5 Tips for Friday: Deployments

5 Tips for Friday
5 Tips for Friday
I had some very thoughtful conversations (not lectures … really) this week about deploying changes to SQL Server databases. I want to share some of those best practice tips here with you today.

  1. Don’t rely on manual steps: As I see it, there are two reasons why manual steps are bad. Humans are imperfect, are errors happen. When you rely on manual steps you are increasing the odds that some important step will be missed or done incorrectly. It’s a fact of life, especially in I.T., that people make mistakes. Especially if it has been a long night and people are tired.

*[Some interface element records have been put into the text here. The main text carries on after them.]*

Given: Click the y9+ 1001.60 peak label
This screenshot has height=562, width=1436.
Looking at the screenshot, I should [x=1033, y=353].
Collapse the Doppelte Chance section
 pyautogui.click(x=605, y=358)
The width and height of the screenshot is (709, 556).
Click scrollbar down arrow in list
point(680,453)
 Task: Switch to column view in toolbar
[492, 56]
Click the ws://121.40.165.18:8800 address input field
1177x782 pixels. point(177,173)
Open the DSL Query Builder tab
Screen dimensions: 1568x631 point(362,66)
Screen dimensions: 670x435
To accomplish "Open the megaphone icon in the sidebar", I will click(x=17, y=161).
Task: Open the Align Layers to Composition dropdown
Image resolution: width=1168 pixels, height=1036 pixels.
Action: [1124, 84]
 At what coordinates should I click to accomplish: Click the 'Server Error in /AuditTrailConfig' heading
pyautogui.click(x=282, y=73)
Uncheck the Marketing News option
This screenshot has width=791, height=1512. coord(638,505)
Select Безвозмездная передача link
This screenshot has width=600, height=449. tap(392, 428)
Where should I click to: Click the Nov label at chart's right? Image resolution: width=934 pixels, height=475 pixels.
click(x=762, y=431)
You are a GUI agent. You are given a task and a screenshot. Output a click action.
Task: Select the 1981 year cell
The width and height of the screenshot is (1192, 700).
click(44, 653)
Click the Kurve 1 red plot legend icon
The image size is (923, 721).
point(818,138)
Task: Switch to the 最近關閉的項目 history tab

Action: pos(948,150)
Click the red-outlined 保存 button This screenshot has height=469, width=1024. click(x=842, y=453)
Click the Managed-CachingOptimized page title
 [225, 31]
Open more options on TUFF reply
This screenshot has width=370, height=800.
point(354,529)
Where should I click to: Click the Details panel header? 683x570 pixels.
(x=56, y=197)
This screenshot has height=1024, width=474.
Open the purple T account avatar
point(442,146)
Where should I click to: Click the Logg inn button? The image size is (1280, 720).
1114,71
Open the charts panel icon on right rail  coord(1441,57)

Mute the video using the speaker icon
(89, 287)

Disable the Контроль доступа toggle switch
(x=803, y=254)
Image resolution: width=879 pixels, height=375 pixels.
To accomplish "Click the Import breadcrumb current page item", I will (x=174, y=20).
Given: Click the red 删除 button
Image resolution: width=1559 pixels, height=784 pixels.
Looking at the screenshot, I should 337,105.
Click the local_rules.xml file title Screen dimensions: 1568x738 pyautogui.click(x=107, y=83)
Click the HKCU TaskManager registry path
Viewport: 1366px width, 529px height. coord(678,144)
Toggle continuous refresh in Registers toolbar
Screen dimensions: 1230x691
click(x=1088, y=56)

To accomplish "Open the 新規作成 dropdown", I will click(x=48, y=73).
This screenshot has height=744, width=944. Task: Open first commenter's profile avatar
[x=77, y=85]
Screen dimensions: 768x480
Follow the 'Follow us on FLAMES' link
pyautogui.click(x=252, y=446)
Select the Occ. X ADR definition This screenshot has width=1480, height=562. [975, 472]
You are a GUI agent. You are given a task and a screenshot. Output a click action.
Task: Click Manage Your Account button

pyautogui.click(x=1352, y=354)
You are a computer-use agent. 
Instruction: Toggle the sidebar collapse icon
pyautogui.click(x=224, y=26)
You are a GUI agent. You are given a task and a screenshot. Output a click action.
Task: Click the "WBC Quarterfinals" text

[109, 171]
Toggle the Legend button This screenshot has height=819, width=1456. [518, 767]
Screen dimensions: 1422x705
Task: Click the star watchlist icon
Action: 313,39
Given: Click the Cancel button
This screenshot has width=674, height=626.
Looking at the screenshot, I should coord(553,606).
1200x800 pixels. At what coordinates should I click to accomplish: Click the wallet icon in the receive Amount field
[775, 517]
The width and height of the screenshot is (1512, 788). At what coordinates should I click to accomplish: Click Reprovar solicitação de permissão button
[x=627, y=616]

    Secondly, I often see people use manual steps in place of things they don’t want to bother fixing or automating. If they can push the work off on someone else by making it a manual step then as far as they’re concerned, the problem doesn’t exist. It’s their problem. If I am asked to perform a manual task I require that they have a plan to correct it and/or a bug filed so that it doesn’t become “my problem”.
  2. Always have a rollback plan: Sometimes things go wrong even with thorough testing. Every deployment plan must have a rollback plan. And before you say, “we back up the database before the deployment,” that’s not a rollback plan. That’s a last resort plan. What if the problem that necessitates a rollback doesn’t present until a day or two into the business week? Are you going to restore the old backup and lose days worth of data? There may be cases where you can do that, but if you can’t afford to lose a lot of data, you have to be able to back out any change that is deployed.
  3. Always have a backup: The number one job of a DBA is to never need a backup and not have one. Under no circumstances is that okay. If the database is small enough, take a copy-only full backup prior to the deployment. The copy-only part is so that it doesn’t change your restore process in case of a disaster. You don’t even have to save this backup long-term.

    If the database is large, then at least make sure that you have proper backups in place, and start the deployment immediately after the log backup job runs. Be sure to note somewhere when you started so you know when to restore to if you have to restore.

    And remember, this is your last resort plan, not your rollback plan.
  4. Scripts should be re-runnable: Scripts will occasionally experience errors in the middle. The longer the script, the greater the chance it will have an error. Have you ever fixed an error in the script and then ran it again only to get a flood of errors that objects already exist or that objects don’t exist. Part of the script committed and part of it did not. For these cases, making the script re-runnable is as simple as including checks for existence when creating or dropping objects. In fact, it’s even easier now that T-SQL supports IF EXISTS in certain drop and create commands.

    Or you can use the SET XACT_ABORT on to ensure that the whole script commits or rolls back.
  5. Review scripts before running them: Over the years, I’ve seen some crazy things in deployment scripts. People granting themselves sysadmin permissions, setting the page verification setting to none for the database, changing the recovery model, etc. Even if there is no formal code review process, you should review the code yourself for potentially dangerous code like this.